Building H #73: Can We Teach People to Be Healthy?
Perhaps the central challenge of public health, and in turn of this Building H project, is to improve the public understanding of how everyday behaviors - our habits, routines, customs, beliefs - manifest into unintended outcomes, those so-called diseases of civilization: obesity, cancer, lung disease, heart disease, depression, diabetes and so on.
This chain of causality creates an existential quandary: How can we convince our fellow human beings that their behaviors will be their undoing? After all, in the context of everyday life, these decisions can seem benign, or perhaps not a conscious choice at all; too many people fall into the default path because they lack the agency or opportunity - the resources, the time, the energy, the understanding - to choose the harder, if healthier, route.
For the past decade or two, we’ve tracked two distinct approaches to help people make healthier choices.
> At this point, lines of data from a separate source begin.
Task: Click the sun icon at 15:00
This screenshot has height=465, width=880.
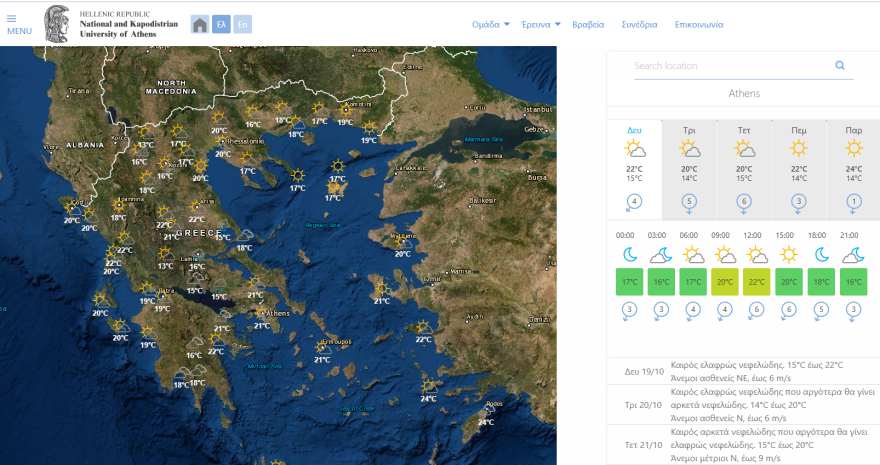Action: (x=788, y=255)
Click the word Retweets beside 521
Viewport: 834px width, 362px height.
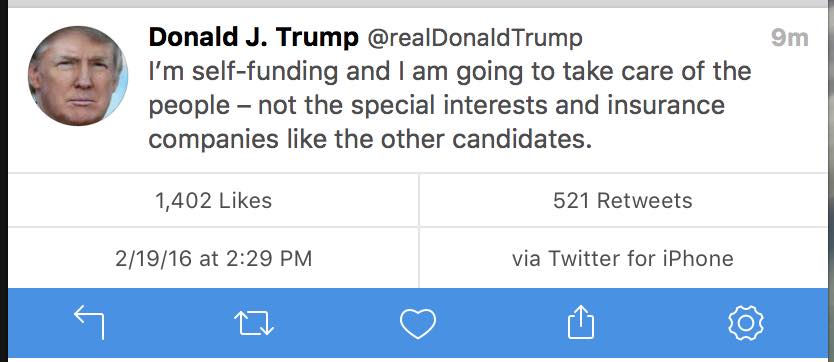click(x=645, y=200)
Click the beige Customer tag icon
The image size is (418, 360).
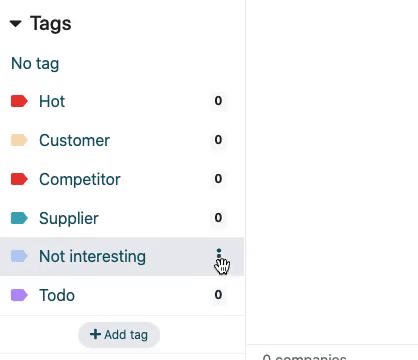[19, 140]
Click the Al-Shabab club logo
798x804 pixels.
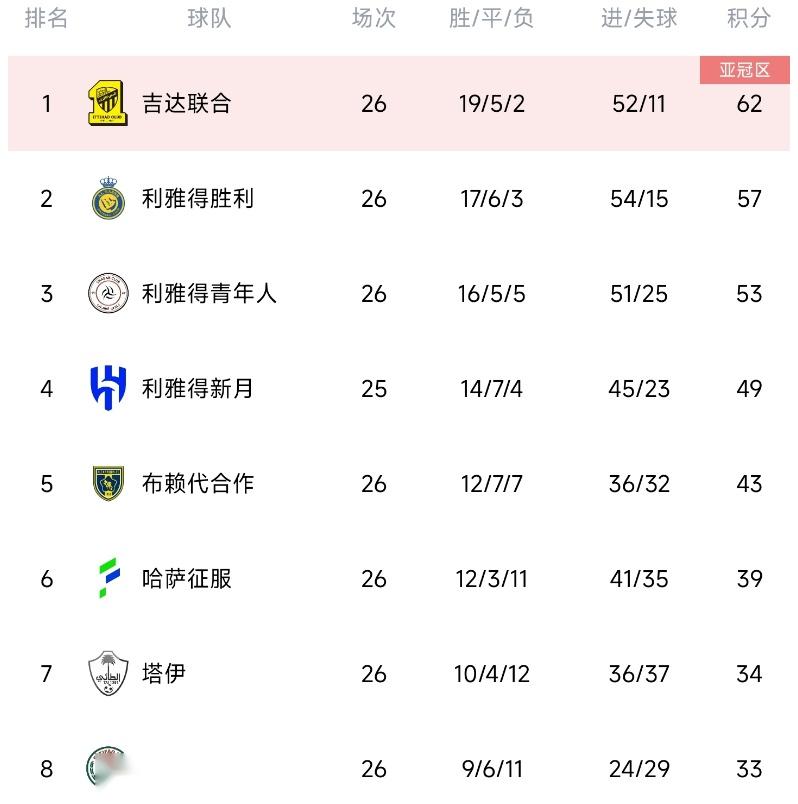coord(108,293)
First, in the US and other high resource countries, we’ve seen an explosion of digital tools - mobile apps most frequently - to help nudge people (a ping here, a bleep there) to do something differently. We call these nag apps, and we don’t care for them much. Or rather, we don’t think they solve the problem at hand. While they can work well for some people, they don’t really scale to the masses, for all sorts of reasons. Mostly, we think they just miss the mark: these digital tools put the onus on individuals to de-program what the world at large is doing to them. It’s not a fair fight.
But recent years have also seen another, less technical approach to public-health level behavior change: a more basic and potentially more scalable ground-game that seeks to educate people enough to change their behavior, and thus change their outcomes. On a policy level, this effort is typically described as “health literacy” - the effort to help individuals understand and use information that promotes and maintains their own good health, to paraphrase a World Health Organization definition.
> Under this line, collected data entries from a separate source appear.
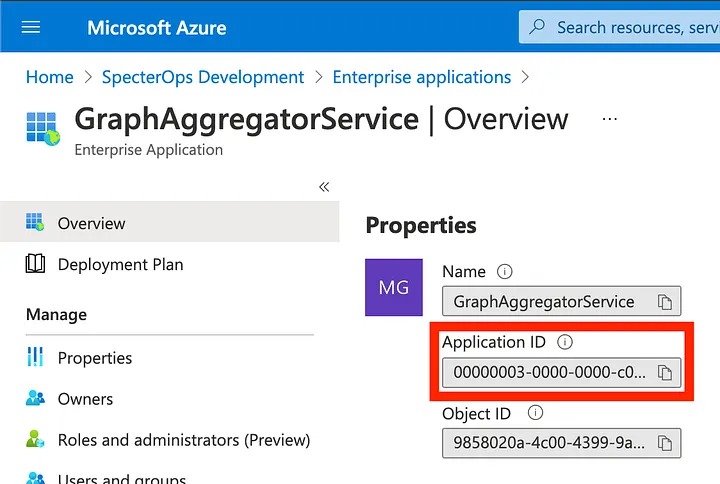Viewport: 720px width, 484px height.
Task: Collapse the left sidebar with double chevron
Action: coord(324,187)
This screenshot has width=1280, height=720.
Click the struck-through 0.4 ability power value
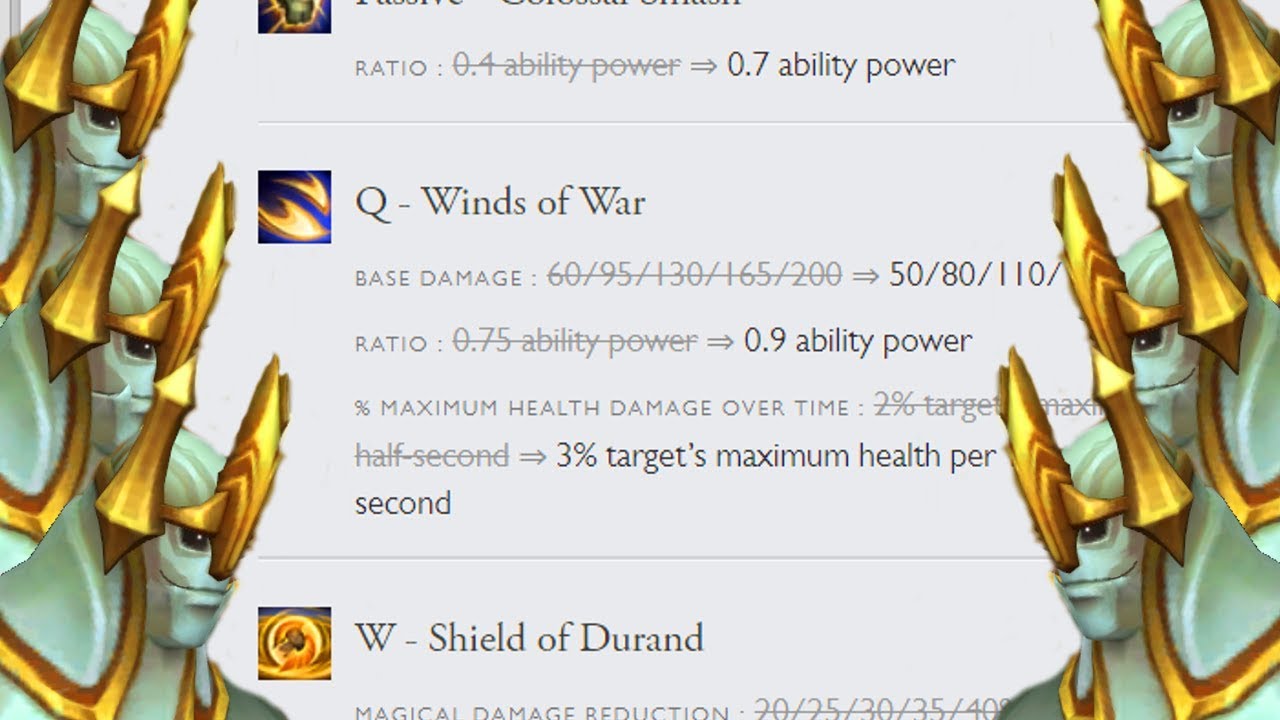pos(566,66)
For more than a decade, the WHO has advanced health literacy as a cornerstone of its efforts to improve human health. Last month, the agency’s efforts culminated in a reckoning, a massive four-volume, 222-page report titled Health Literacy Development for the Prevention and Control of Noncommunicable Diseases, evaluating how well health literacy efforts, tailored to the needs of specific populations and circumstances, have worked to advance human health. So we dug in to see if health literacy is, in fact, the approach we need to counter-program civilization. (We read four-volume, 222-page WHO reports so you don’t have to!)
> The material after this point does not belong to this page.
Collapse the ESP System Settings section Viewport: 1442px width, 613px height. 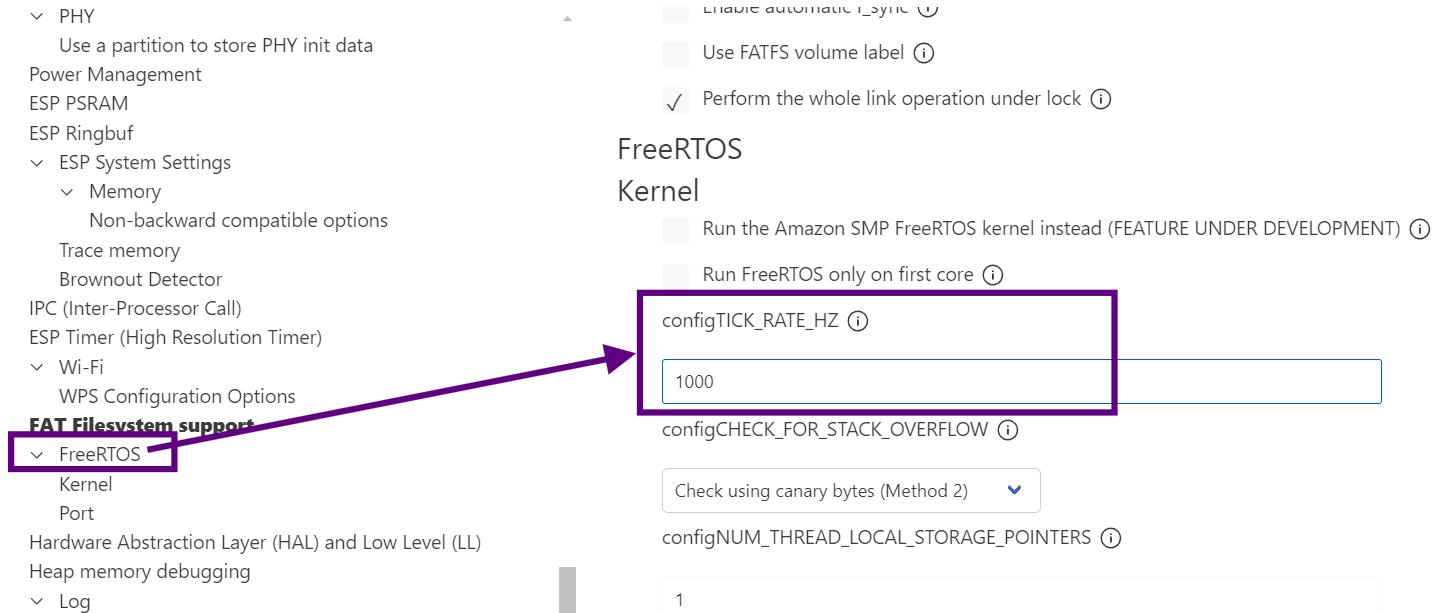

The report does an outstanding job of framing health as the inherent, inevitable, invisible consequence of daily life. “People may be unaware of, avoid or reject links between daily habits, lifestyle and their environments and [non-communicable diseases],” the report says, noting that “health choices are often restricted by social and environmental factors beyond the control of individuals.”
Health literacy endeavors to allow individuals to see these invisible factors, and to see their own role in their health. And the more specific a literacy effort is to the cultural context, the more effective it might be. The report provides vivid case studies of health literacy in action: an effort to educate Egyptian fishermen about local health services; workshops in Portugual to help people learn to manage their diabetes; working with diverse communities in Australia to improve breast cancer screening rates; and so on.
Education, of course, has long been correlated with health. Higher education levels dovetail with longer lifespan and better quality of life. The perennial question has been which way does causality go: does education lead to health or do healthier people tend to get better opportunities? (the answer: both). Health literacy is in some ways an attempt to weaponize this correlation, or at least to try to use specific education initiatives to target specific health outcomes.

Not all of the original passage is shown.